Abzuschöpfen ist jeder der Vermögenswert, den der Täter durch die rechtswidrige Tat erlangt hat, also alles, was dem Täter aus seiner Tat unmittelbar messbar zugute gekommen ist. Dabei erstreckt sich die Einziehung nach § 73 Abs. 1 StGB dem Umfang nach nur grundsätzlich auf das unmittelbar erlangte Etwas, nicht auf etwaige Nebenforderungen, wie hier den Zinsanspruch und die Rechtsanwaltskosten (vgl. OLG München, Urteil vom 20.07.2018, Aktenzeichen; 5 OLG 15 Ss 96/18, Rn. 17 ff.).
Nach § 73 StGB ist die Einziehung des Wertersatzes allerdings ausgeschlossen, wenn der Anspruch des Verletzten aus der Tat auf Rückgewährung des Ersatzes des Wertes des Erlangten erloschen ist. Das Verbot der Einziehung im Fall des Erlöschens besteht jedoch nur bis zum Abschluss des Erkenntnisverfahrens. Nach Eintritt der Rechtskraft der Anordnung der staatlichen Einziehung des Wertersatzes richtet sich das Schicksal der Anordnung der Einziehung nach dem einschlägigen Recht der Strafvollstreckung gemäß der §§ 459g ff. StPO.

5.

---------------

= Aufgabe =
Gib aus dem Text zur Einziehung die Stelle, die mit "Abzuschöpfen ist jeder" beginnt und bis einschließlich "Rn. 17 ff.)." reicht, wörtlich wieder. Die Zeilen spielen hierfür keine Rolle.

---------------

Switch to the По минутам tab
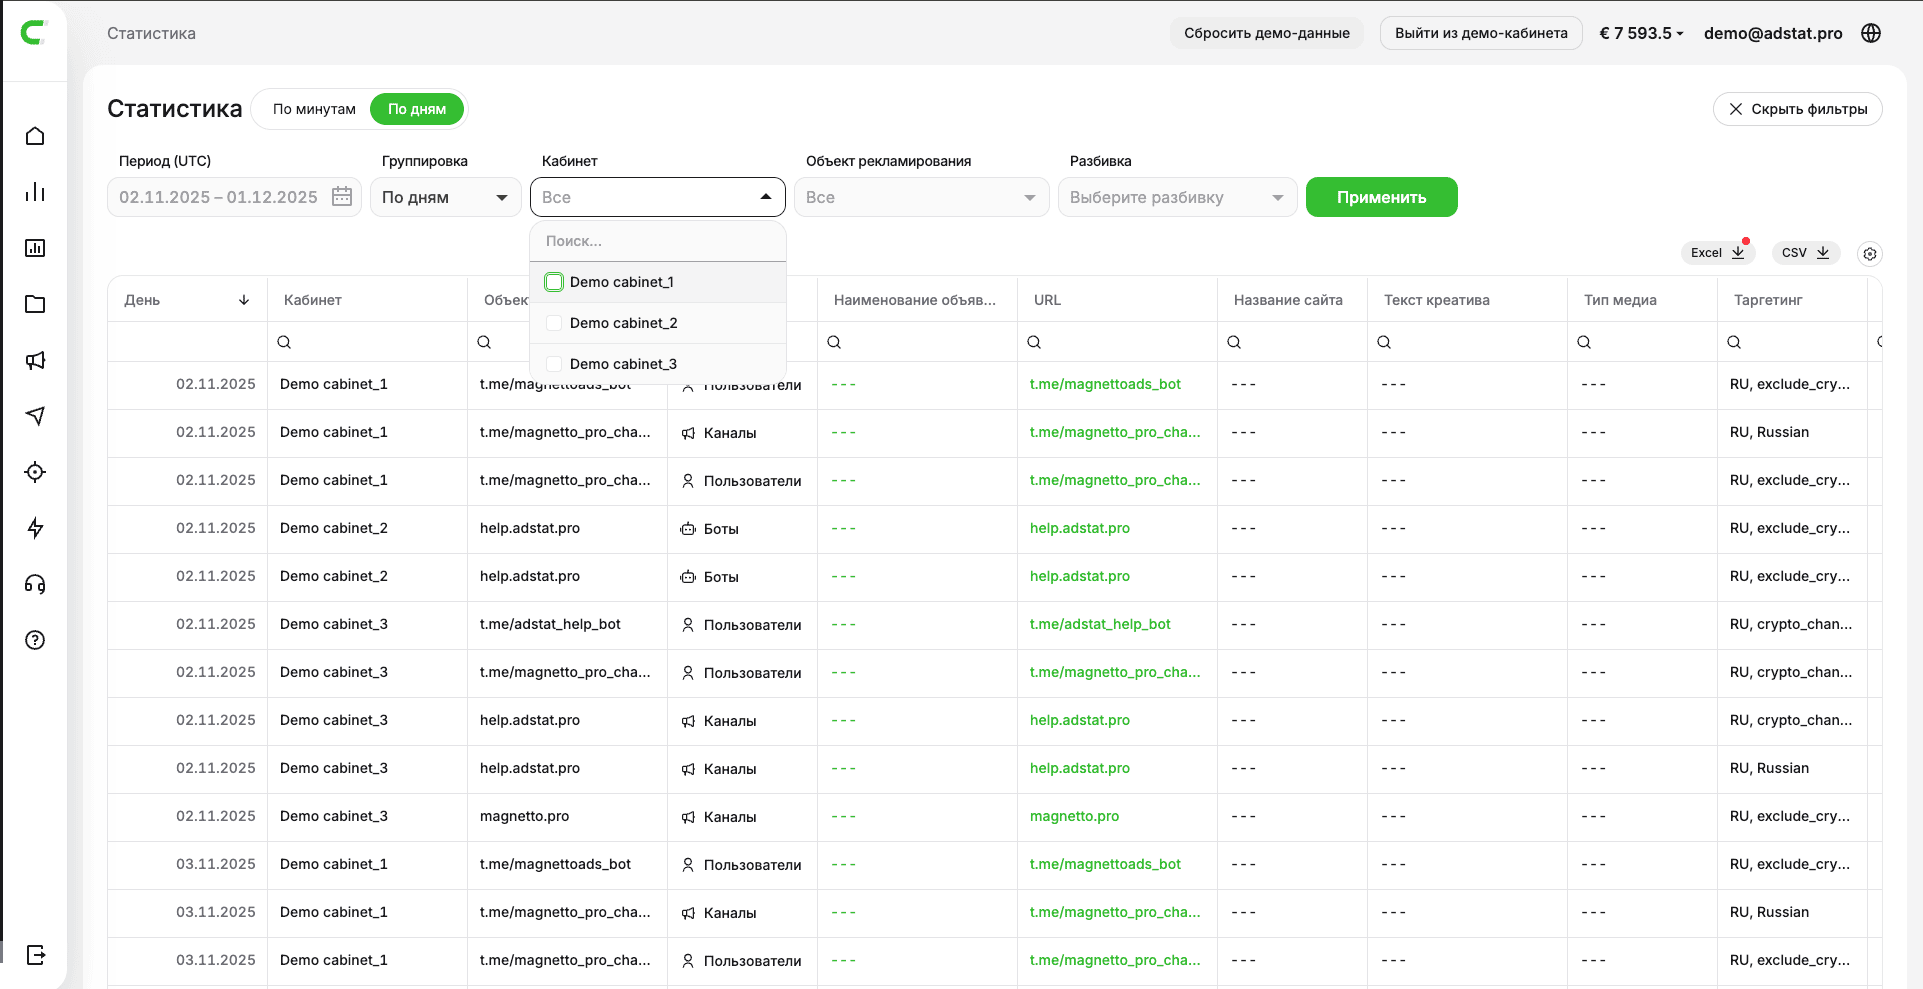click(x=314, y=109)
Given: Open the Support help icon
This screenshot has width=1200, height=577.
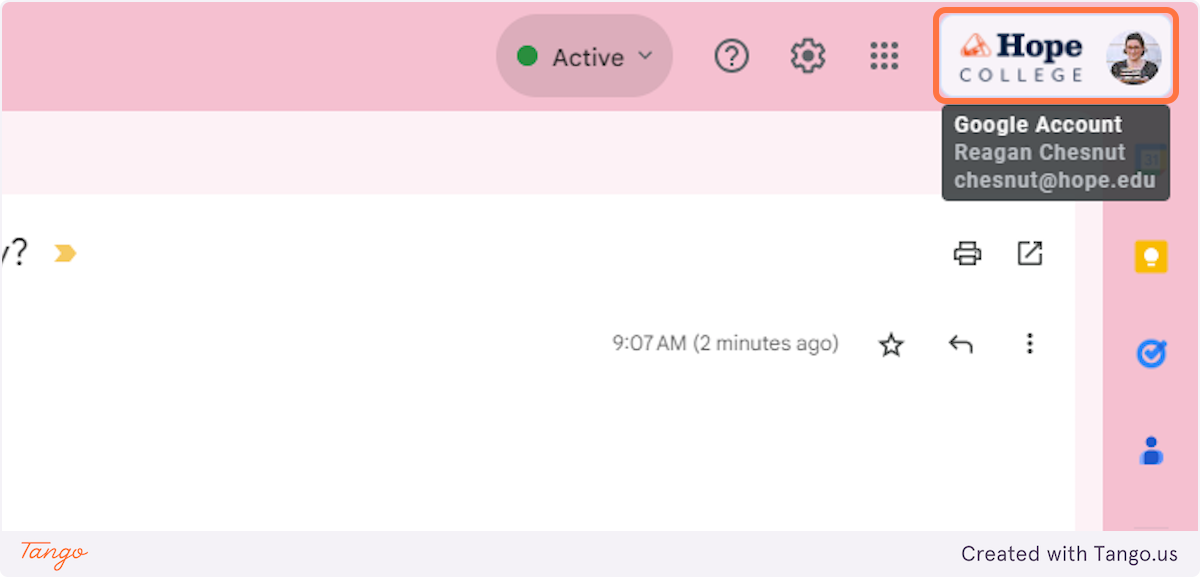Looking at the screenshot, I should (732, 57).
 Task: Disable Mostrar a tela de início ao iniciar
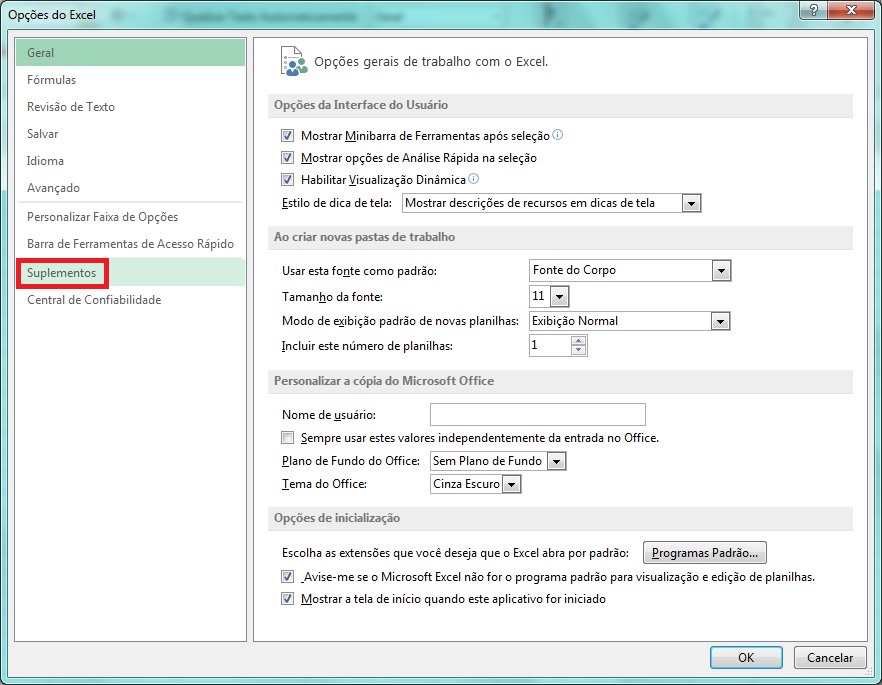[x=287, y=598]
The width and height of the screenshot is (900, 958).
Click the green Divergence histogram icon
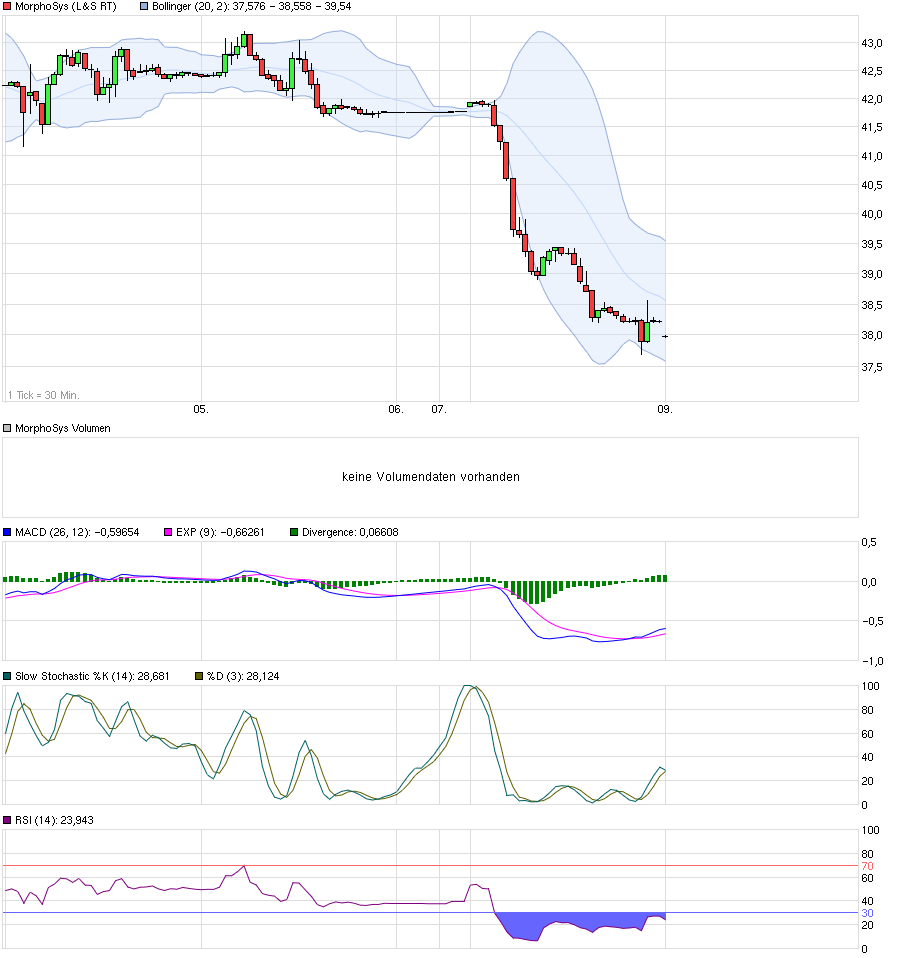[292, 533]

---------------

= Ergebnis =
Abzuschöpfen ist jeder der Vermögenswert, den der Täter durch die rechtswidrige Tat erlangt hat, also alles, was dem Täter aus seiner Tat unmittelbar messbar zugute gekommen ist. Dabei erstreckt sich die Einziehung nach § 73 Abs. 1 StGB dem Umfang nach nur grundsätzlich auf das unmittelbar erlangte Etwas, nicht auf etwaige Nebenforderungen, wie hier den Zinsanspruch und die Rechtsanwaltskosten (vgl. OLG München, Urteil vom 20.07.2018, Aktenzeichen; 5 OLG 15 Ss 96/18, Rn. 17 ff.).